Я сидел на нагревшемся за день крыльце, как на лежанке русской печи, свесив босые ноги, и пытался высосать истину из мундштука "беломорины". Истина оказалась терпкой и горькой, как ягоды волчатника, и я стал сомневаться, что она та, за кого себя выдаёт. Если мои разочарования, приглаженные ласковым вечером, притихли, это не значит, что я поверю ей. Истина - это Бог, а Всевышний не может прятаться в мундштуке папиросы.
"А почему бы и нет?" - неустойчивым мгновением пронеслась кощунственная мысль в моём остывающем от пожара суетного дня мозгу и уже было растворилась в убаюкивающем закатном пространстве. Но её тут же догнала другая мысль, спохватившаяся, будто спросонья, и стремглав помчавшаяся, словно в её бока вонзали острые шпоры.
"Если Бог всегда и везде, то он может быть не только в папиросном мундштуке, но даже в былинке травы, даже в одноклеточной диффузии, в том числе и во мне!"
Мне сделалось неуютно оттого, что моя мысль уравняла мою неповторимую личность с убогой диффузией, с никчемной былинкой, с вонючим папиросным мундштуком. А как должно быть противно, тошнотворно противно всесильному и мудрому Господу от такого дебильного сравнения. И, задавив папиросу в кирпич крыльца, я мысленно попросил у Всевышнего прощение за идиотку-мысль, против моей воли выскочившую из головы. Иногда я не бываю хозяином своих мыслей, как и большинство двуногих, похожих на меня идиотов.
На востоке, над косогором, к которому приютилась моя деревня, серебристым сполохом молнии дала знать о себе сухая гроза. Я улыбнулся ей, хотя бы потому, что кому-то обязательно надо улыбнуться, когда чувствуешь себя неловко. В такой благостный вечер, когда даже летняя гроза полыхает где-то далеко, неизвестно даже как далеко, и как будто не касается тебя, думать об истине, которую наивным дауном уже полвека разыскиваешь, как иголку в стогу, просто неприлично, как неприлично сравнивать Всевышнего и себя с диффузией. И я вставил в рот новую "беломорину", поклявшись больше не высасывать из неё истину.
В минуту, когда я, заслонивши от ветра огонёк зажигалки, прикуривал папиросу, ко мне подбежал молодой палевый пёс Альт, запыхавшийся из-за своих неотложных собачьих дел, и потёрся лбом о мою коленку, вылезшую из шортов, как стареющая луна из облаков.
- Ну что, Альт, нашёл свою собачью истину? - спросил я у пса, как у себя в зеркале.
Пёс, как и зеркало, не мог ответить разочарованному идиоту, сидящему июльским вечером на кирпичном крыльце. Он лишь посмотрел на меня изумлённо и укоризненно. Что он хотел сказать мне этим взглядом?
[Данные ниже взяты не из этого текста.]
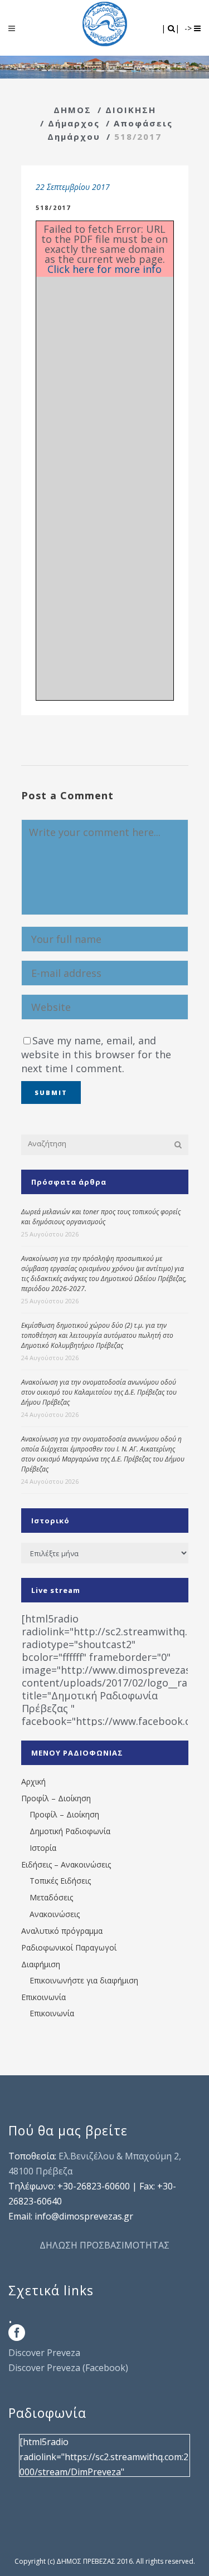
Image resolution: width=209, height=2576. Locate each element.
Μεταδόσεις (51, 1897)
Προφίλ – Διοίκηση (56, 1798)
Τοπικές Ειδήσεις (60, 1880)
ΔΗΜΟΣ (72, 109)
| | (171, 28)
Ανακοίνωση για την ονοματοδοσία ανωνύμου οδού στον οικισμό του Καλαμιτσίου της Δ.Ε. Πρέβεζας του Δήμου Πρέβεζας (99, 1392)
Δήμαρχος (74, 123)
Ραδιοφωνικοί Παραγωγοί (68, 1947)
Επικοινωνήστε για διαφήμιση (84, 1980)
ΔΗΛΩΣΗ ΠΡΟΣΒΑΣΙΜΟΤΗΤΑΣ (104, 2245)
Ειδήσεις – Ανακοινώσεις (66, 1864)
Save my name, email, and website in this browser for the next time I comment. (96, 1054)
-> (189, 28)
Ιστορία (43, 1847)
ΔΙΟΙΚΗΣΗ (130, 109)
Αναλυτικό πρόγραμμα (62, 1930)
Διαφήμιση (40, 1964)
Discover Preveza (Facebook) (68, 2368)
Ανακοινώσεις (55, 1914)
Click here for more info (104, 269)
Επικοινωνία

"Ну как можно думать о какой-то идиотской истине, которой и в природе не существует, - ни собачьей, ни человеческой, когда час назад от тебя ушла любимая женщина?!"
- Ты прав, Альт! Не одна, а все истины мироздания не стоят минуты разочарования, которой от тебя уходит любимая женщина! Ты думаешь, она больше никогда не вернётся?
Вот теперь, когда я перестал изображать из себя Шопенгауэра, Ницше, Канта, Спинозу, Декарта и Гумбольдта, пёс понимал меня. И жалостливым, сочувствующим взглядом ответил мне:
"Мне ли знать это - псу, ничего не понимающему в вашей идиотской человеческой любви?!"
- Ты считаешь, что я должен был удержать её? Но как и чем? Ведь у меня ничего нет, кроме любви к ней!
Пёс не дослушал моей жалобы, а побежал в конец двора лаять на проезжающую мимо на скрипучей телеге реальную действительность.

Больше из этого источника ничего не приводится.